Of course, most of these women liked to begin the parties with the inevitable question, but Lara was an expert at shutting that nonsense down by now.
When she was in the wilderness, there was no one to ask her any ridiculous questions; and if Alister tried, she could just turn her headset off. She could shed all the bullshit that people tried to impose on her and she could explore, the only thing that really mattered in this life, the only thing that truly excited her.

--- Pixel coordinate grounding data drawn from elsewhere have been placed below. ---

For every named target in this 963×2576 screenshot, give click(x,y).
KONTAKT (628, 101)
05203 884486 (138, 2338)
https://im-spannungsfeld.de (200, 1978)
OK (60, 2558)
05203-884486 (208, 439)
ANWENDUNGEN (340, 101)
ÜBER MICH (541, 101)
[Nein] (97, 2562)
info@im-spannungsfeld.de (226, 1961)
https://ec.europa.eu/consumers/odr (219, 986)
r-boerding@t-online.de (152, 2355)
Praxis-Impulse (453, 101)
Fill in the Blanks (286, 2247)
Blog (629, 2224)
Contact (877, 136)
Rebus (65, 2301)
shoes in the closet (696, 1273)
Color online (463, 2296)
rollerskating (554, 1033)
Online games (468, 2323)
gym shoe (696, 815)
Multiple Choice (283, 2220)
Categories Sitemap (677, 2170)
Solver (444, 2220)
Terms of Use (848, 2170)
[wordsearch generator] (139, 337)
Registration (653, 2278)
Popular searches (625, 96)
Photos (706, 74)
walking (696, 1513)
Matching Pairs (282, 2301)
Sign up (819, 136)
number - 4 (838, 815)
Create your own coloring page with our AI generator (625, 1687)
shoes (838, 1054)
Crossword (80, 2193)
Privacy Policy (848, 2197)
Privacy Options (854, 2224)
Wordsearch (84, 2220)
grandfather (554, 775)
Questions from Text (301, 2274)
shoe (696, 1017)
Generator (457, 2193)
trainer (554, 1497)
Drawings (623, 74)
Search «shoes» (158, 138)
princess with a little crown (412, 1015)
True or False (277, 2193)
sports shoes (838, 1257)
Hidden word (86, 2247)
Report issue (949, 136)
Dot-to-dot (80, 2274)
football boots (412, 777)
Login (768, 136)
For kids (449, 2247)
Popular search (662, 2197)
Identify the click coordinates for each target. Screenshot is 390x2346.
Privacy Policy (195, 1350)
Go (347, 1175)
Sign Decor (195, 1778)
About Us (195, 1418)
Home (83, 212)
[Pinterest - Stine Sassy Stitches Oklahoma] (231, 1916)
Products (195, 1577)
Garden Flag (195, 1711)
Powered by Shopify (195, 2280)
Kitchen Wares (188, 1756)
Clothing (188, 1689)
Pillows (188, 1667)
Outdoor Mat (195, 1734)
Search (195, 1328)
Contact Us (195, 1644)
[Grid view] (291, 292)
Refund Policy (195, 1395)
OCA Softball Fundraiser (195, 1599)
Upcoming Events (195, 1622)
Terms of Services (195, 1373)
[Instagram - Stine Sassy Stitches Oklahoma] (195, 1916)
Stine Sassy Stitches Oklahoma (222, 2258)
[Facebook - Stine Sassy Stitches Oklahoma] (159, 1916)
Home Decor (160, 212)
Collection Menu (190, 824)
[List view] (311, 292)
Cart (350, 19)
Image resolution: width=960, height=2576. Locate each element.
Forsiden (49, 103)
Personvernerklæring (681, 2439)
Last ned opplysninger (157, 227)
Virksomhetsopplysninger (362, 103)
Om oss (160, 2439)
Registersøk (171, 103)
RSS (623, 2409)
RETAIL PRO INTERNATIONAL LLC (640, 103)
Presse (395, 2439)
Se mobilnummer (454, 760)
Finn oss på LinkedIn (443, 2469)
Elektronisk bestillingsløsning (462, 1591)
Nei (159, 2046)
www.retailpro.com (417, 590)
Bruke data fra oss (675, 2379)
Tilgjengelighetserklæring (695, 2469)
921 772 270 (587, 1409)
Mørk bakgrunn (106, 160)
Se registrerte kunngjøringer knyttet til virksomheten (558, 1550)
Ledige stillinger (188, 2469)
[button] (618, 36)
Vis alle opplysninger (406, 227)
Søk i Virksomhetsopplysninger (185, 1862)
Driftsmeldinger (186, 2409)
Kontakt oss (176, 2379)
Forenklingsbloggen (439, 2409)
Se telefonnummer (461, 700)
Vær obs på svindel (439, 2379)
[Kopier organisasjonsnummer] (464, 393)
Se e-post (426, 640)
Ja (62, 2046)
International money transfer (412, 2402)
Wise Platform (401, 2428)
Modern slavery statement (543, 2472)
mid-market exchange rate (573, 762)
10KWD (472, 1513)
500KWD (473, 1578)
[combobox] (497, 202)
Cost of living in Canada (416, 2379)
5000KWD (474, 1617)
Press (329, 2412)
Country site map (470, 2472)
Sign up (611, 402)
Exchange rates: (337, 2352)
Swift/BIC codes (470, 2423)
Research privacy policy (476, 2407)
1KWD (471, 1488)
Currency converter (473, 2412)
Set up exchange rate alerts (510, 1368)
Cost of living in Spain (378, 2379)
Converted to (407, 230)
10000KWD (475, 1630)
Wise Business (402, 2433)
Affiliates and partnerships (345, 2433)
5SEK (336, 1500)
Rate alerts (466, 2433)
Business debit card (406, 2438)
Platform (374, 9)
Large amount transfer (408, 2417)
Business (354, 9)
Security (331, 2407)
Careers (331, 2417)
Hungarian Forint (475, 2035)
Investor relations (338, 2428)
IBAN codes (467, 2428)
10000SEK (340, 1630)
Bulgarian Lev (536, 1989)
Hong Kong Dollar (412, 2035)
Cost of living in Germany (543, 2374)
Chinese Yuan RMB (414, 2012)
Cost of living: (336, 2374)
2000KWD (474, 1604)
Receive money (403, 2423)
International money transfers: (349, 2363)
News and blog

There was nothing, absolutely nothing, in this world that held up to the feeling Lara Croft got in her chest when she was discovering something no human had touched for millennia or flying down the road on a motorbike, hair streaming in the mind. She loved the feel of rain on her skin, the grip of her pistols in her fingers, the scrapes from swinging on a rough vine, her forehead slick with sweat and her body thrumming with adrenaline. She ached for it, dreamed of it, and knew she was only happy when she was in the depths of a ruin, the air filled with secrets to be discovered.
She didn't have time for romance, not because she didn't need it, but because she didn't want it.
Lara Croft followed the plan she'd set out for herself so long ago, and she lived a good, happy (if never even the semblance of calm) life, one where she never settled for anything, but she especially never settled down.